PROBLEM: Using the records below, repeat exactly the lines from the one holding "Контакты (46, 1219)" through the one holding "8112 (206, 811)", both ends included, and no others.

DATASET EXCERPTS:

<<<<

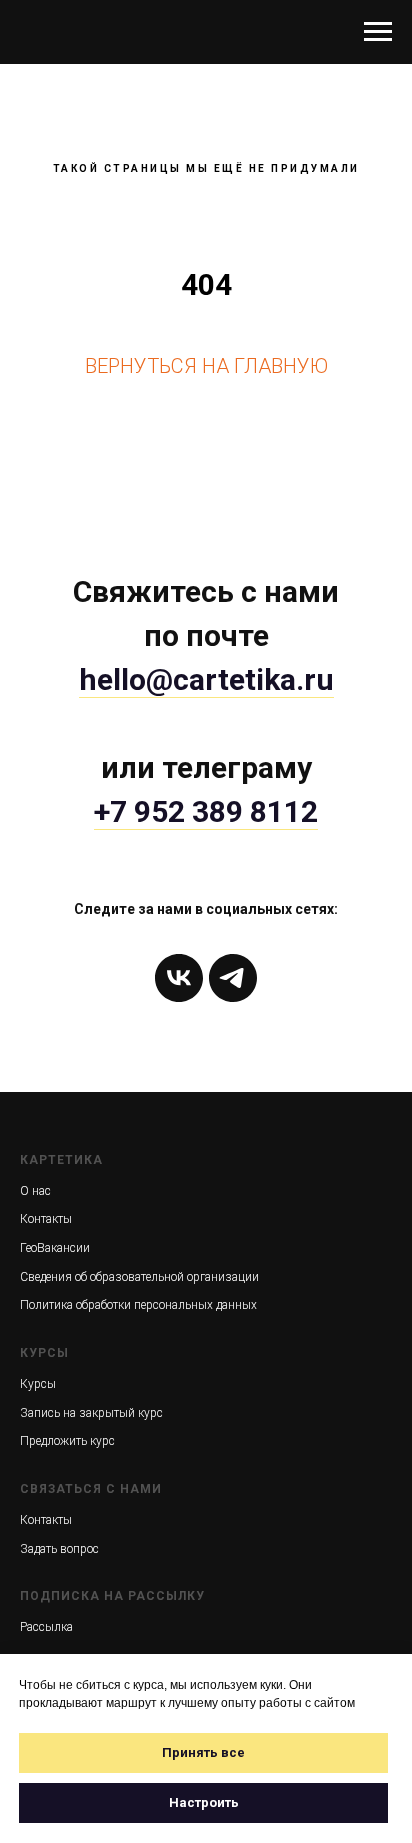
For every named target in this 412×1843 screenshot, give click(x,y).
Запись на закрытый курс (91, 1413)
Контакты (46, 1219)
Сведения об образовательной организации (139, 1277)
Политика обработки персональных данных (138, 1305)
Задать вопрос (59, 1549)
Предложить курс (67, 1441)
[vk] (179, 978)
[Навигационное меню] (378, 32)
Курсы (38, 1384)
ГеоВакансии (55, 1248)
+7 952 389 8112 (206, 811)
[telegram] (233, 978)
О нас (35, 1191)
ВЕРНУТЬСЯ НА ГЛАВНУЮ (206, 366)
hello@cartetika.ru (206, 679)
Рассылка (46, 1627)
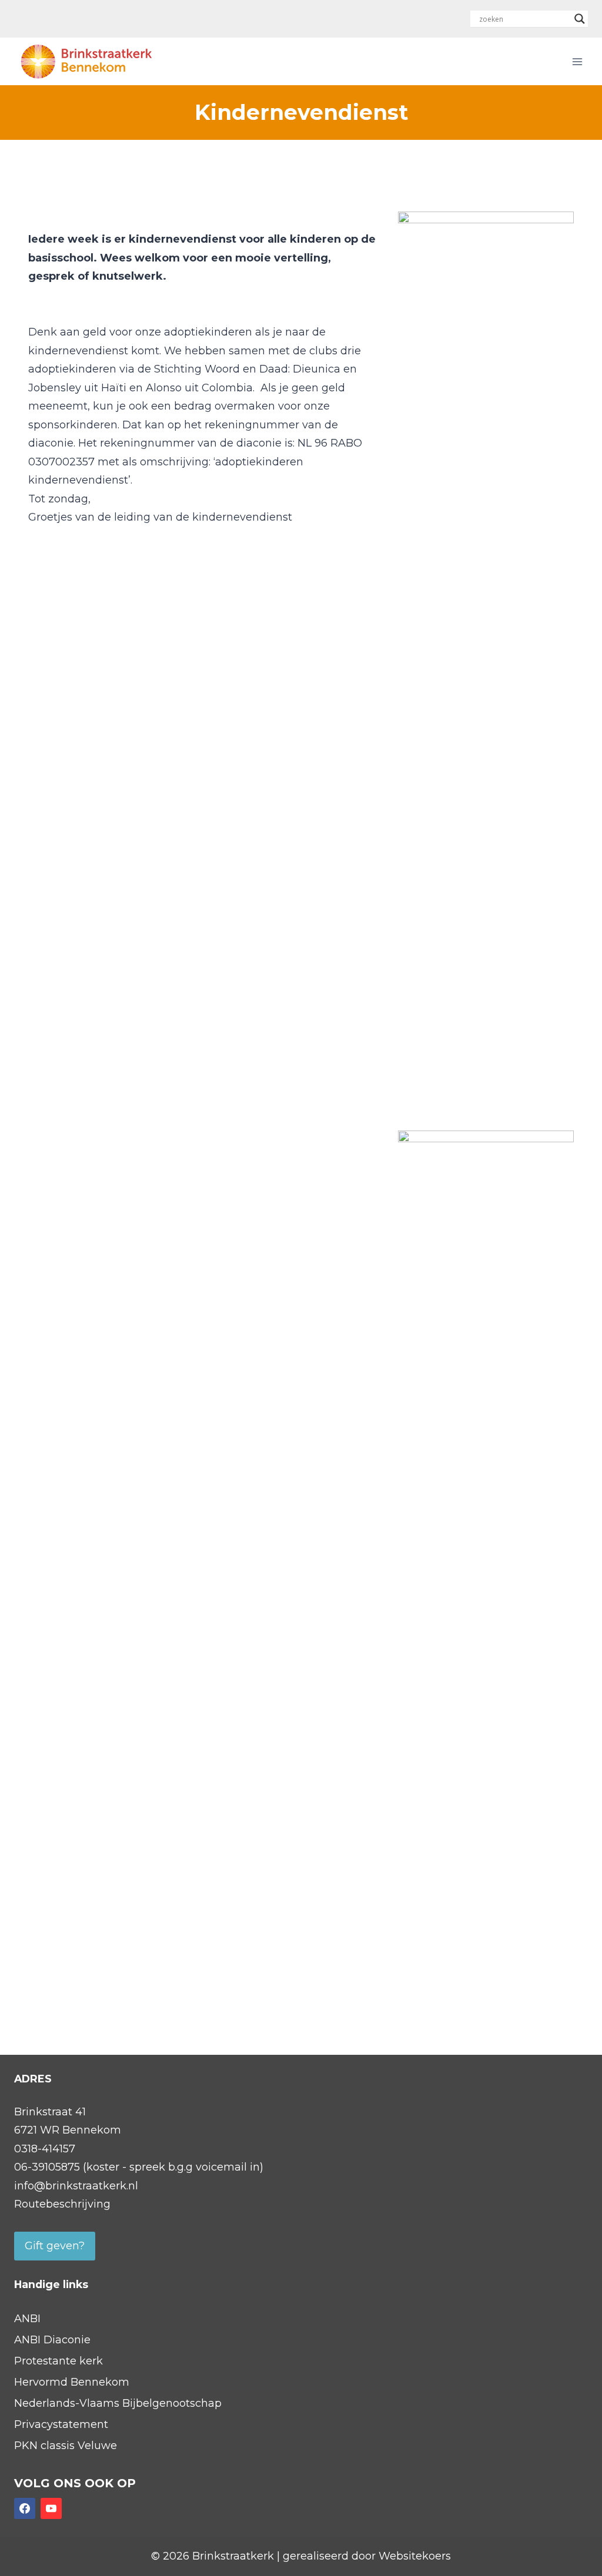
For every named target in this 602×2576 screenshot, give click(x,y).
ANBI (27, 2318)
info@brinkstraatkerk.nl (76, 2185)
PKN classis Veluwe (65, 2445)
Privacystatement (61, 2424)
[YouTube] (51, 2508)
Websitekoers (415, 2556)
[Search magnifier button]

>>>>

EXERCISE RESULT:
Контакты (46, 1219)
Сведения об образовательной организации (139, 1277)
Политика обработки персональных данных (138, 1305)
Задать вопрос (59, 1549)
Предложить курс (67, 1441)
[vk] (179, 978)
[Навигационное меню] (378, 32)
Курсы (38, 1384)
ГеоВакансии (55, 1248)
+7 952 389 8112 (206, 811)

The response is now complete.